理化学研究所(理研)とエンプラス研究所の研究グループは、GHzバーストモード超短パルスレーザーを用い、ガラスに超高アスペクト比で高品質の微細貫通穴を、超高速で形成するための技術を開発した。チップレットや3次元実装など先端半導体デバイス製造における基盤技術として期待される。
理化学研究所(理研)とエンプラス研究所の研究グループは2026年6月、ギガヘルツバーストモード超短パルスレーザーを用い、ガラスに超高アスペクト比で高品質の微細貫通穴を、超高速で形成するための技術を開発したと発表した。

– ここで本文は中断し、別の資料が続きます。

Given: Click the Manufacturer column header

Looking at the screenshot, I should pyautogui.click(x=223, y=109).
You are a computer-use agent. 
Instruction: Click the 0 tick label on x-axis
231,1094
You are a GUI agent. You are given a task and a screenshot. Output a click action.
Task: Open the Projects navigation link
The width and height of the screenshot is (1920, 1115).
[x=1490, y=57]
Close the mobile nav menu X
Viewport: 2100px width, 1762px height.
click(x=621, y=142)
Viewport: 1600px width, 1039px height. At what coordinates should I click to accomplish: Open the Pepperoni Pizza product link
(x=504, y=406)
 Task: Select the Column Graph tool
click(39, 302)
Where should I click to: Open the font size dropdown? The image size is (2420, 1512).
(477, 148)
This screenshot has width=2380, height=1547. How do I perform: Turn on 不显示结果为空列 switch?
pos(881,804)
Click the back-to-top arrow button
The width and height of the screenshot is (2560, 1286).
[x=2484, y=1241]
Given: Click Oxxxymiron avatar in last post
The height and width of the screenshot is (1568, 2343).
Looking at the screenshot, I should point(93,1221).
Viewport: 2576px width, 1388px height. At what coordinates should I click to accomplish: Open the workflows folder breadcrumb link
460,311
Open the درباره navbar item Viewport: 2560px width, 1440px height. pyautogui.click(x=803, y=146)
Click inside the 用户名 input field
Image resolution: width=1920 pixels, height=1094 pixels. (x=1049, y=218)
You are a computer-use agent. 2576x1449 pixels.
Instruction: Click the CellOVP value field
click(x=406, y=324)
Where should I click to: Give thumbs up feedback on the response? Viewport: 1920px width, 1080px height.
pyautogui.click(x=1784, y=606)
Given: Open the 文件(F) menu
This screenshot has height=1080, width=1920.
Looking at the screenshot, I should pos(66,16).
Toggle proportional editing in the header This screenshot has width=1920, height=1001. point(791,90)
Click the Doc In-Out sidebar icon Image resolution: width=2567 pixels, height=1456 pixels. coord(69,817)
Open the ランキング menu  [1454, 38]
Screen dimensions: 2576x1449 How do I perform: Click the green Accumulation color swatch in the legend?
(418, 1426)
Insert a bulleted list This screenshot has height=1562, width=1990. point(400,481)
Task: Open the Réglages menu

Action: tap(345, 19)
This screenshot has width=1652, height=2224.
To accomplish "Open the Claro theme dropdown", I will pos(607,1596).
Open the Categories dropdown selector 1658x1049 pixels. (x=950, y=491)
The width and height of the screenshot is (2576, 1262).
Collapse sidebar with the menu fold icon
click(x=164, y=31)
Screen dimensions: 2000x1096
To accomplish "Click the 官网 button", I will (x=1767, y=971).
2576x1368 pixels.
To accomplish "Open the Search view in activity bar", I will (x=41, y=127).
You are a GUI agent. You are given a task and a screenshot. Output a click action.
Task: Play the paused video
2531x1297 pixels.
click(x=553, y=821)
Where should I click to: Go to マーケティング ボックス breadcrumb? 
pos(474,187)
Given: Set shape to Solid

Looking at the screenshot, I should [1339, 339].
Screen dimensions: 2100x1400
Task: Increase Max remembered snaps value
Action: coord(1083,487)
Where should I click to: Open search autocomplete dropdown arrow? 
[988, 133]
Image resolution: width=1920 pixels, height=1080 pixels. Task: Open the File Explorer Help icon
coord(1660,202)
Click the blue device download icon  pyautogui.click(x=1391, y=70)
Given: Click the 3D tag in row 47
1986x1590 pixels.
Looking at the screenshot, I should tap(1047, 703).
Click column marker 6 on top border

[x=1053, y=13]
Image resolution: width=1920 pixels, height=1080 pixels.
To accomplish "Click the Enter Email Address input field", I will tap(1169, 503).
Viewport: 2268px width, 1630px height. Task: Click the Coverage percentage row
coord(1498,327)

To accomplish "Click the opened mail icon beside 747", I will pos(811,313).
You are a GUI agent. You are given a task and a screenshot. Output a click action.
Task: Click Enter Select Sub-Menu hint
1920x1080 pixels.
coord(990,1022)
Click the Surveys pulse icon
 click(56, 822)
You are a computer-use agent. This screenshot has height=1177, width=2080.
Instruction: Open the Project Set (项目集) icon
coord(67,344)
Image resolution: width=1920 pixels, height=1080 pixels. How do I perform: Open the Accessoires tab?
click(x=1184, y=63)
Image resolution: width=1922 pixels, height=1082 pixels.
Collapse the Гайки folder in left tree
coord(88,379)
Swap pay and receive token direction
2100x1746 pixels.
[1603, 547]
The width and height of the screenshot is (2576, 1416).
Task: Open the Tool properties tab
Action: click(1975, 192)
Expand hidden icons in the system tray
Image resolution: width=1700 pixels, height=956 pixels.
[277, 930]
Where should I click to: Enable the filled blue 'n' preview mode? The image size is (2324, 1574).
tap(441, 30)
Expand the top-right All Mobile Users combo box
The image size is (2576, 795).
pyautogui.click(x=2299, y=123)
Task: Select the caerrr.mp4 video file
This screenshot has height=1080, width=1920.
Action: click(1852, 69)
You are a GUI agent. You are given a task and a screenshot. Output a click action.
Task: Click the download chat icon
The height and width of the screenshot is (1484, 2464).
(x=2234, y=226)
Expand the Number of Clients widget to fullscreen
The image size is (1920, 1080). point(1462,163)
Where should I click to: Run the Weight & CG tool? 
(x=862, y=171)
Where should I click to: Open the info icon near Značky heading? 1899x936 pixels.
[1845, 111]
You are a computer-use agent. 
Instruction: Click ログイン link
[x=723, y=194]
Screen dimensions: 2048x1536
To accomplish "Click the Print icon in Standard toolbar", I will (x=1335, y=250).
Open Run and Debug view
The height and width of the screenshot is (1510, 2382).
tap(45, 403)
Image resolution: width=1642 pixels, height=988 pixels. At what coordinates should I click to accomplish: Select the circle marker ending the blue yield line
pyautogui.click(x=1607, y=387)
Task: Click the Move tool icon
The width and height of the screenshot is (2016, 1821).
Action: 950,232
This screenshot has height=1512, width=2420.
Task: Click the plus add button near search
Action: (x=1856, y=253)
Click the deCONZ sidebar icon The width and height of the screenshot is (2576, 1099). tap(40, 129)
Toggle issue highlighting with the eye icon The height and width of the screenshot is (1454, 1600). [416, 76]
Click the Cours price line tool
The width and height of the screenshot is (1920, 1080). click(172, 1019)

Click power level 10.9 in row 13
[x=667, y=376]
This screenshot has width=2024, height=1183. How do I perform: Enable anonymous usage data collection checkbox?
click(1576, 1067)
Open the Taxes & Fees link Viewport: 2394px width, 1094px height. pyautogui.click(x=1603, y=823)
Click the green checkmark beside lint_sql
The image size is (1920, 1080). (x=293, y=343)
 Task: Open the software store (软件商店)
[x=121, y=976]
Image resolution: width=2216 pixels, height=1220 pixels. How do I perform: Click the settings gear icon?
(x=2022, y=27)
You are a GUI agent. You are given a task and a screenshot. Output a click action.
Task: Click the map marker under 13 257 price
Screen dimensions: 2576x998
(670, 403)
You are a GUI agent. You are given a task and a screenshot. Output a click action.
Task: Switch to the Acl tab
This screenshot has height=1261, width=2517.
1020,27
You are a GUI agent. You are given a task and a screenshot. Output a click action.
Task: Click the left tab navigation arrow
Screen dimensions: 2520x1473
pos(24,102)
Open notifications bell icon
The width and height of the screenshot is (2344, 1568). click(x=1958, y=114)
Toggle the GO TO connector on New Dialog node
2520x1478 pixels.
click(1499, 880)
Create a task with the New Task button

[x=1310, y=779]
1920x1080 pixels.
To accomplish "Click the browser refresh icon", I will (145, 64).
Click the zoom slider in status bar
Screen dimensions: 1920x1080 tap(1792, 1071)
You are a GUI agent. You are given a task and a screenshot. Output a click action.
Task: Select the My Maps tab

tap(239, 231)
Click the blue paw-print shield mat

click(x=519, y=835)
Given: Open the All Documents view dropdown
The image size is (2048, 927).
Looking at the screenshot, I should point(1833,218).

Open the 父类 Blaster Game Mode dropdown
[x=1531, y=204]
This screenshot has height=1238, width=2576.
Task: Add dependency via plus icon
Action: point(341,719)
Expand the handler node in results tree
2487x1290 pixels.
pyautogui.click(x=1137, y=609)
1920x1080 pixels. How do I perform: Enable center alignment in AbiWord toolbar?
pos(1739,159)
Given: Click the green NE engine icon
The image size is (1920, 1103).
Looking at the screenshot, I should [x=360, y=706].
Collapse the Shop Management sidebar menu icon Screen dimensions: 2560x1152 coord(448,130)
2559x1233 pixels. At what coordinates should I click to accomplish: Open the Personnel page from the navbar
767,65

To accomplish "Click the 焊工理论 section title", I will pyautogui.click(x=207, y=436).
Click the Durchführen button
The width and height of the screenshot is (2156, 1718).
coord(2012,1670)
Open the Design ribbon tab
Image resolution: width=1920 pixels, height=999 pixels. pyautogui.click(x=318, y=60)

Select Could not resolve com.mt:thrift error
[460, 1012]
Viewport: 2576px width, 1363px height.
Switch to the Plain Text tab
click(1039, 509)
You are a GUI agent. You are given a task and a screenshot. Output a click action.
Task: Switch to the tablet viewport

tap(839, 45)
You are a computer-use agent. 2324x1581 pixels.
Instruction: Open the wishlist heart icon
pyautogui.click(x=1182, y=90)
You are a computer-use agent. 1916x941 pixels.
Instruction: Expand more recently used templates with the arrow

チップレットや3次元実装など先端半導体デバイス製造における基盤技術として期待される。
最先端半導体デバイスでは、複数のチップを高密度に統合するチップレット技術や3次元実装技術の適用が不可欠となっている。こうした実装技術で重要となるのが、インターポーザと呼ばれる基板だ。次世代インターポーザ材料として、ガラスが有力視されている。高周波特性や平たん性、寸法安定性などに優れているためだ。ただ、微細で高密度な貫通穴形成については、課題もあったという。
研究グループは今回、新たな発振方式であるギガヘルツバーストモード超短パルスレーザーを用い、ガラスの穴あけ加工を行った。レーザー光は円錐形状のアキシコンレンズを用い、ベッセルビームに成形した。
そして、厚み1.1mmのホウケイ酸ガラスに、5パルスから成るバーストパルスをワンショット照射した。この結果、穴径が1.1μm、アスペスト比1000でテーパ形状のない貫通穴を作製することに成功した。貫通穴周辺にはクラックなどの損傷は見当たらなかった。レーザー照射時間に相当するバーストパルス幅は1ナノ秒以下だった。
貫通穴を形成したガラス基板に対し、水酸化ナトリウム溶液でエッチングを行えば、エッチング時間に応じて、穴径を1.1μm以上に大きくすることができる。
水酸化ナトリウム溶液でエッチングを行った試料を貫通穴に沿って切断、レーザー顕微鏡を用いて形成した貫通穴の品質を評価した。この結果、貫通穴壁面の平均表面粗さは0.072μmと、極めて平たんであることが分かった。
半導体パッケージの量産化に向けては、加工速度も重要となる。今回開発した手法を用いると、1ナノ秒以下のレーザー照射時間で貫通穴を形成できる。既に毎秒3000穴の加工速度を達成している。高性能な加工ステージを用いれば、毎秒1万穴以上の加工速度も可能だという。
今回の研究成果は、理研光量子工学研究センター先端レーザー加工研究チームの杉岡幸次チームディレクター、光励起デジタルツイン理研ECL研究チームの谷峻太郎理研ECL研究チームリーダーおよび、エンプラス研究所研究部次世代技術研究室の宮原勇兵研究員(理研光量子工学研究センター先端レーザー加工研究チーム客員技師)、柳沼涼祐研究員(同チーム客員教授)、同生産技術研究室の岡田俊範グループ責任者らによるものである。